Bolsonaro accepte la défaite électorale, mais les théories du complot font tout leur travail perturbateur au Brésil

Un dimanche soir extatique était le Brésil des 60 millions d’électeurs de Lula. Ce sont leurs chants de victoire qui ont résonné dans les rues jusqu’au petit matin. Mais lorsque lundi est arrivé, le petit perdant a de nouveau attiré toute l’attention. Il l’a fait en s’enveloppant dans un silence inquiétant. Accepterait-il le résultat ou dénoncerait-il « la fraude », comme il l’avait si souvent annoncé auparavant ?

Ce n’est que 48 heures après l’élection que Bolsonaro a clairement indiqué dans un discours de 2 minutes mardi après-midi qu’il ne contesterait pas le résultat. « Mes adversaires me traitent d’anti-démocrate, mais j’ai toujours respecté les règles de la constitution. » Il a remercié ses 58 millions d’électeurs, mais n’a pas dit un mot sur Lula. Son directeur de cabinet a alors confirmé que le président lui avait donné pour instruction « d’entamer le processus de transition ».

Alors que Bolsonaro se taisait pendant deux longues journées, les théories du complot qu’il répandait depuis des années dans les rues ont fait tout leur travail perturbateur. Il n’avait plus besoin de parler, la théorie de la fraude qu’il avait créée s’était déjà installée chez ses partisans les plus endurcis. Dans des centaines d’endroits du pays, des supporters vêtus de jaune-vert ont bloqué les grandes artères. Ils ont érigé des barricades à partir de pneus enflammés et ont garé des camions sur les autoroutes.

Avec de nombreuses manifestations relativement réduites, des groupes de dizaines à des centaines de personnes, les bolsonaristes ont réussi à perturber le pays de 215 millions d’habitants. L’aéroport international Guarulhos près de la métropole de São Paulo a dû annuler des dizaines de vols. L’immense port céréalier de la ville méridionale de Paranagua était pratiquement à l’arrêt lundi car la route d’accès était bloquée.

Coup d’Etat militaire

Dans les groupes de télégrammes et WhatsApp, les électeurs déçus de Bolsonaro ont appelé à un coup d’État militaire. Ils avaient également adopté cette suggestion de leur président, qui s’est vanté à plusieurs reprises ces dernières années que l’armée serait de son côté si elle « arrivait à un point ». Dans le grand État de Minas Gerais (21 millions d’habitants), où Lula Bolsonaro devançait d’un tout petit 0,2 point de pourcentage, les partisans de Bolsonaro formaient une haie d’applaudissements au passage des camions de l’armée.

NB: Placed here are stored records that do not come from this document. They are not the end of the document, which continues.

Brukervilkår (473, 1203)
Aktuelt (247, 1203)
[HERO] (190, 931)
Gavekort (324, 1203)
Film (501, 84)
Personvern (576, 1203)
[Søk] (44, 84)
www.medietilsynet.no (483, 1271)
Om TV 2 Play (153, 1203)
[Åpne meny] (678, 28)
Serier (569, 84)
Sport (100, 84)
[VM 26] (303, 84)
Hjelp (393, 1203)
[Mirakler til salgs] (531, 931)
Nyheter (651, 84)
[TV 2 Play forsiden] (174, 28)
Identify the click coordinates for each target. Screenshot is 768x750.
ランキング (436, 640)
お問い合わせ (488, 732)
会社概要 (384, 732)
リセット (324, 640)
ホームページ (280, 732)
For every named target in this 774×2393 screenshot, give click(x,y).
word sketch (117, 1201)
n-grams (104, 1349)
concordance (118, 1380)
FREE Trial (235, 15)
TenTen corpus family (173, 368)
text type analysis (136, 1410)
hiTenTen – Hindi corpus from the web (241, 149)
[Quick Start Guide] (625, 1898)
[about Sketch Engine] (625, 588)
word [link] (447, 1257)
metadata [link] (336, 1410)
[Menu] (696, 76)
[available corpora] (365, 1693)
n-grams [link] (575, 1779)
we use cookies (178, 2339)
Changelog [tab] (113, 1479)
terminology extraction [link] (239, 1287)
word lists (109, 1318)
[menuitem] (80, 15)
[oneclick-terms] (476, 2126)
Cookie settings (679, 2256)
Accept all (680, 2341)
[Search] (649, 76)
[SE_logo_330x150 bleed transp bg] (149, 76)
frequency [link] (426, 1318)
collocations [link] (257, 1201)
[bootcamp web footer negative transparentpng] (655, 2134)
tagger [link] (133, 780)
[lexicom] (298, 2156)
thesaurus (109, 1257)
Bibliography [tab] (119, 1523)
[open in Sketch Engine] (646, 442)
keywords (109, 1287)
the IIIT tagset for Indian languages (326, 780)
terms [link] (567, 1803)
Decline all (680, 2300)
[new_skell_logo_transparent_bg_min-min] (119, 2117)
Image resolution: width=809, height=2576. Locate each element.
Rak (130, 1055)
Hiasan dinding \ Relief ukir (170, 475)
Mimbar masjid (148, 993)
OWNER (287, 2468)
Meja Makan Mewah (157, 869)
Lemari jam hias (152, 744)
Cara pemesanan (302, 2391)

Le juge Alexandre de Moraes, membre de la Cour suprême de 11 membres et président du Tribunal électoral, a ordonné à la police militaire de démanteler les barrages routiers. Il s’est ainsi montré mécontent de l’action ambiguë de la police fédérale de la route, qui est intervenue à certains endroits et a soutenu les manifestants à d’autres. Le jour des élections, la même police du nord-est du pays avait joué un rôle douteux en arrêtant des centaines de bus transportant des électeurs Lula.

L’ancien capitaine de l’armée Bolsonaro bénéficie d’un fort soutien parmi les soldats et les policiers. Il s’est présenté comme l’un d’entre eux pendant sa présidence et a promis une protection juridique s’ils recouraient à la violence au travail. Pourtant, ces jours-ci, il est resté avec des agents individuels qui se sont rangés du côté des manifestants. En tant qu’institutions, l’armée et la police se sont conformées à leur rôle constitutionnel. Les forces armées n’ont montré aucun intérêt pour les appels au coup d’État et la police a démantelé la plupart des barrages routiers (qui réapparaissaient souvent ailleurs).

Dans les quelques phrases que Bolsonaro a finalement prononcées, il dit partager le sentiment « d’indignation et d’injustice » quant au déroulement des élections. Dans le même temps, il a appelé ses partisans à manifester de manière civilisée. Il a ainsi répondu à une forte pression de son environnement politique pour apaiser les protestations.

Le président élu Lula a fait mardi les premiers pas vers le transfert du pouvoir en janvier. Il a nommé son colistier, le futur vice-président Geraldo Alckmin, à la tête de son équipe de transition. Selon la loi, le président élu doit avoir un aperçu des finances publiques et des projets en cours dès que possible.